With reports offering varying estimates on how long coronavirus will be a crisis here in the U.S., New York governor Andrew Cuomo believes the pandemic could be an issue for his state for up to the next nine months, leading into early 2021.
“This is not a short term situation,” Cuomo told reporters in Albany on Sunday morning. “This is not a long weekend. This is not a week.”
“It is going to be four months, six months, nine months,” Cuomo added. “You look at China, once they really changed the trajectory—which we have not done yet—eight months. We’re in that range.”
According to Mediate, he also dropped a discouraging bombshell: Up to 80 percent of people could wind up being infected by COVID-19.
“The timeline—nobody can tell you, it depends on how we handle it—but 40 percent, up to 80 percent of the population will wind up getting this virus, all we’re trying to do is slow the spread,” Cuomo said. “But it will spread; it is that contagious.”
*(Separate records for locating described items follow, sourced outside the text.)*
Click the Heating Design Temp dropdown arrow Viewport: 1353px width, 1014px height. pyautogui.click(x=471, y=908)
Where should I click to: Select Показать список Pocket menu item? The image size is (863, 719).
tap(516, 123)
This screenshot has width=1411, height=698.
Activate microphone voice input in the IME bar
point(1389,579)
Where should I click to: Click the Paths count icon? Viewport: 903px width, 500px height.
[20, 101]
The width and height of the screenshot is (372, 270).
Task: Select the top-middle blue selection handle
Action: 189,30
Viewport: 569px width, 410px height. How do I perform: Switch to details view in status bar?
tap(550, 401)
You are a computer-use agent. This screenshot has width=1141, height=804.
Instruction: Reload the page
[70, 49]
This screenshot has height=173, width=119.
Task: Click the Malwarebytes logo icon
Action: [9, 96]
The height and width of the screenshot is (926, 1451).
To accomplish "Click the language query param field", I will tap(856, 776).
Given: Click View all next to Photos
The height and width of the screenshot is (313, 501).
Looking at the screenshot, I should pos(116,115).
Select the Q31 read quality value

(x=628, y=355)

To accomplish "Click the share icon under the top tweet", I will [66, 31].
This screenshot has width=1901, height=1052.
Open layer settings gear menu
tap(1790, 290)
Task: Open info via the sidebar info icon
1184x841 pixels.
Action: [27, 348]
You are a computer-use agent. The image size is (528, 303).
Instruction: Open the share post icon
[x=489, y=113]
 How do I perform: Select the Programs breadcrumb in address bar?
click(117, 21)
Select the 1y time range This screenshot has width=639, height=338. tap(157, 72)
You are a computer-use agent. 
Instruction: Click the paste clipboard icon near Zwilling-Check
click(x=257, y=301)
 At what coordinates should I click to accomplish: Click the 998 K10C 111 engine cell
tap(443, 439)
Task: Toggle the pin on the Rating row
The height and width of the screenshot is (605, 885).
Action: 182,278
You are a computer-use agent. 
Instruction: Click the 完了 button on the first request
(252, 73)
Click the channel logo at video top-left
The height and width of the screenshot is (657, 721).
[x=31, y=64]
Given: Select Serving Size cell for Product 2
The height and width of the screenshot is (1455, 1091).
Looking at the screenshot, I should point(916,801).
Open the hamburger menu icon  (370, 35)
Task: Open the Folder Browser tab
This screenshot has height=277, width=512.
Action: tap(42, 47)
As of March 23, the Empire State alone has more than 20,000 reported cases, roughly 5 percent of the world’s cases, and at least 157 deaths, almost 1 percent, NBC New York reported. While on Friday Cuomo issued a statewide shutdown, over the weekend he reminded fellow New Yorkers to remain calm.
“All essential services will be maintained. There’s not going to be chaos, there’s not going to be anarchy,” he assured. “Life is going to go on. Different, but life is going to go on.”